Die NGG Münsterland fordert attraktivere Bedingungen und eine bessere Qualität der Ausbildung. Sie reagiert damit auf den aktuellen DGB-Ausbildungsreport. Darin wird die Ausbildung in Restaurants und Hotels am schlechtesten bewertet und landet auf den beiden letzten Plätzen – wie schon im Vorjahr. Damit bestätigt sich exakt das Bild, was wir auch im Münsterland haben. Längst nicht jeder Betrieb, der bei uns heute ausbildet, ist auch tatsächlich ausbildungsreif. Die NGG spricht von einer „Gelben Azubi-Karte“ für die heimische Gastrobranche.

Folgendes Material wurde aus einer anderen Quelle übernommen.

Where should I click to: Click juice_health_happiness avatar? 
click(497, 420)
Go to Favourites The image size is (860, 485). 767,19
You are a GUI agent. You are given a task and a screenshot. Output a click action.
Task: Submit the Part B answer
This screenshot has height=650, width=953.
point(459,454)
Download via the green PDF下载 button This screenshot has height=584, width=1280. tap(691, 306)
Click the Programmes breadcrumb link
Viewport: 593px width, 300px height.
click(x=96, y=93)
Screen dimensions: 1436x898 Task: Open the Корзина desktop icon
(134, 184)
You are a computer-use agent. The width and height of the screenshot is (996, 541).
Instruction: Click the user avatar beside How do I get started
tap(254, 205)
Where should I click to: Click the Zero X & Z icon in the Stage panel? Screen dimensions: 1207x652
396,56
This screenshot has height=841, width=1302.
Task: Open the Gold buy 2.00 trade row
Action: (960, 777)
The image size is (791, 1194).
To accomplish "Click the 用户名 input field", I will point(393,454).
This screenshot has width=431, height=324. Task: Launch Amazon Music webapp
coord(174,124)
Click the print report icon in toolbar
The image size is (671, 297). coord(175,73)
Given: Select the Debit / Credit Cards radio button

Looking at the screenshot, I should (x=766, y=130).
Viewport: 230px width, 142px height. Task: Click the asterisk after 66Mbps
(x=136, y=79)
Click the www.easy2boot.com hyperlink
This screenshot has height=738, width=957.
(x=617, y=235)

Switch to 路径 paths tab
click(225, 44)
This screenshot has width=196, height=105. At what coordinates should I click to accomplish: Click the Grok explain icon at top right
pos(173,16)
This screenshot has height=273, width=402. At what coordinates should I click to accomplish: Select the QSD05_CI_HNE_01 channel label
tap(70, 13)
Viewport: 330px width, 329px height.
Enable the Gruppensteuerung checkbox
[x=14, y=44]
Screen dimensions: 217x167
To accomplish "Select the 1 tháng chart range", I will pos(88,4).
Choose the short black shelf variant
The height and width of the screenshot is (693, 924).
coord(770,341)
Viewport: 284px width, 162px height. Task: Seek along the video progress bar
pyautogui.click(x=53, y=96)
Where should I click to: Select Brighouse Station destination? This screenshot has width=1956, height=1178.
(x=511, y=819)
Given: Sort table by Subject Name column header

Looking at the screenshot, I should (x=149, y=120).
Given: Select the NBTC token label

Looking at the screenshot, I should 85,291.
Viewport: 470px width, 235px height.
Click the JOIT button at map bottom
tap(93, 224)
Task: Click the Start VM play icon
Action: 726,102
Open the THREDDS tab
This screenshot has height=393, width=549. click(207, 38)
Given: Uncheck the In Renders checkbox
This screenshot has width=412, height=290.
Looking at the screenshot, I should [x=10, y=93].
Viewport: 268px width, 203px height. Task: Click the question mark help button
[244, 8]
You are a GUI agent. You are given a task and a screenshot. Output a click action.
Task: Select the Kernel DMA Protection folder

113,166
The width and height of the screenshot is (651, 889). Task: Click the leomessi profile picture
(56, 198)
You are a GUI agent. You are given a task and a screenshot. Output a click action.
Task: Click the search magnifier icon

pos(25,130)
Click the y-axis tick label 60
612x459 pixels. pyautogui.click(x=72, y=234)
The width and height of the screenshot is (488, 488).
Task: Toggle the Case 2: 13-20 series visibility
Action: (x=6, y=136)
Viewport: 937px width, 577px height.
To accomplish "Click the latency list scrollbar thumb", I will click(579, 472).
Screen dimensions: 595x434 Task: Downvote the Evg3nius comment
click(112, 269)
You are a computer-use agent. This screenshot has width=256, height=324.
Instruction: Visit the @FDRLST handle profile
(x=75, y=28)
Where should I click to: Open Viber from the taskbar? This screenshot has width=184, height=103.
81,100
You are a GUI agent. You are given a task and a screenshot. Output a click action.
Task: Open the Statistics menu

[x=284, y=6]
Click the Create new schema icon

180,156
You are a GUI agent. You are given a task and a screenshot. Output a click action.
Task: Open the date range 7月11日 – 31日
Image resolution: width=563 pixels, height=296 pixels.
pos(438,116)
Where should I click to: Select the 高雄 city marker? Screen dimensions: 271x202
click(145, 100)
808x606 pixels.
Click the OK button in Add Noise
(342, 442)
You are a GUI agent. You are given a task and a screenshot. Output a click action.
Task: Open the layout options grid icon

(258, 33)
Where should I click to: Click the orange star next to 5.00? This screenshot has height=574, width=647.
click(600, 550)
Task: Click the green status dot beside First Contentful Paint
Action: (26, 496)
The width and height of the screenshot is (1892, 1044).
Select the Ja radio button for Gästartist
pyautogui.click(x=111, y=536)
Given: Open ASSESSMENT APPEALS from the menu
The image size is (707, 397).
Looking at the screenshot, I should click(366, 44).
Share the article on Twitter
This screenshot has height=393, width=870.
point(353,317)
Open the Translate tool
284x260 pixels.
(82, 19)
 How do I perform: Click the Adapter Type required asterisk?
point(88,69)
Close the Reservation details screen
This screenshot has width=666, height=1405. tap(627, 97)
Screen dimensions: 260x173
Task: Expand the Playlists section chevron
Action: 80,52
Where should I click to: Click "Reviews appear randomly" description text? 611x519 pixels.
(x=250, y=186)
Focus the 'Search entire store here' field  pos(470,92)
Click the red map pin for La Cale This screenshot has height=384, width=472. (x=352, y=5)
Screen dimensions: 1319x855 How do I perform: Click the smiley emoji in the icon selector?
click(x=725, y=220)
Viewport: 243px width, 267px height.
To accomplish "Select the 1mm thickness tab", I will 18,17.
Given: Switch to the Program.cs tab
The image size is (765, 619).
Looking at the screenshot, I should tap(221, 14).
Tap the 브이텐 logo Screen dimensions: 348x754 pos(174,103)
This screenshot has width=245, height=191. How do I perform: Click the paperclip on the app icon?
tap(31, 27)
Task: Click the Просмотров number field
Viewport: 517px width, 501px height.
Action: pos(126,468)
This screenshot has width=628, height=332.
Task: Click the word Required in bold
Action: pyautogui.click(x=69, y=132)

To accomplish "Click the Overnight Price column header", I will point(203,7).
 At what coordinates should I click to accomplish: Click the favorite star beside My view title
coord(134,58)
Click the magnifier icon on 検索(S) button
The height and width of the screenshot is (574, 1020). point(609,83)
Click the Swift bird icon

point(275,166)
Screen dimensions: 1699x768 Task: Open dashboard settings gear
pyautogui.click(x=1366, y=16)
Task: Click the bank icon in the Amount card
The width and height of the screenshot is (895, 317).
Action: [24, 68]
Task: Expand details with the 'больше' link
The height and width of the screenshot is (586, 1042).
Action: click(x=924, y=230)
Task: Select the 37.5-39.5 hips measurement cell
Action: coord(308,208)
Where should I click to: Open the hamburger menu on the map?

Auch bei den Überstunden von Azubis hat das Hotel- und Gaststättengewerbe die ‚rote Laterne’. Viele Azubis werden einfach als billige Arbeitskräfte ausgenutzt. Dazu kommt ein oft enormer Druck – vom Arbeitgeber und von Gästen. Und ein rauer Umgangston. Die Hotelmanagements, Restaurant- und Gaststättenbesitzer im Münsterland müssen dringend etwas für das Image und den eigenen Nachwuchs zu tun: Die ganze Branche jammert über zu geringe Bewerberzahlen. Die Betriebe haben es aber letztlich selbst in der Hand, beim Fachkräftemangel gegenzusteuern. Sie müssen ihre Schwachstellen in der Ausbildung schleunigst beseitigen.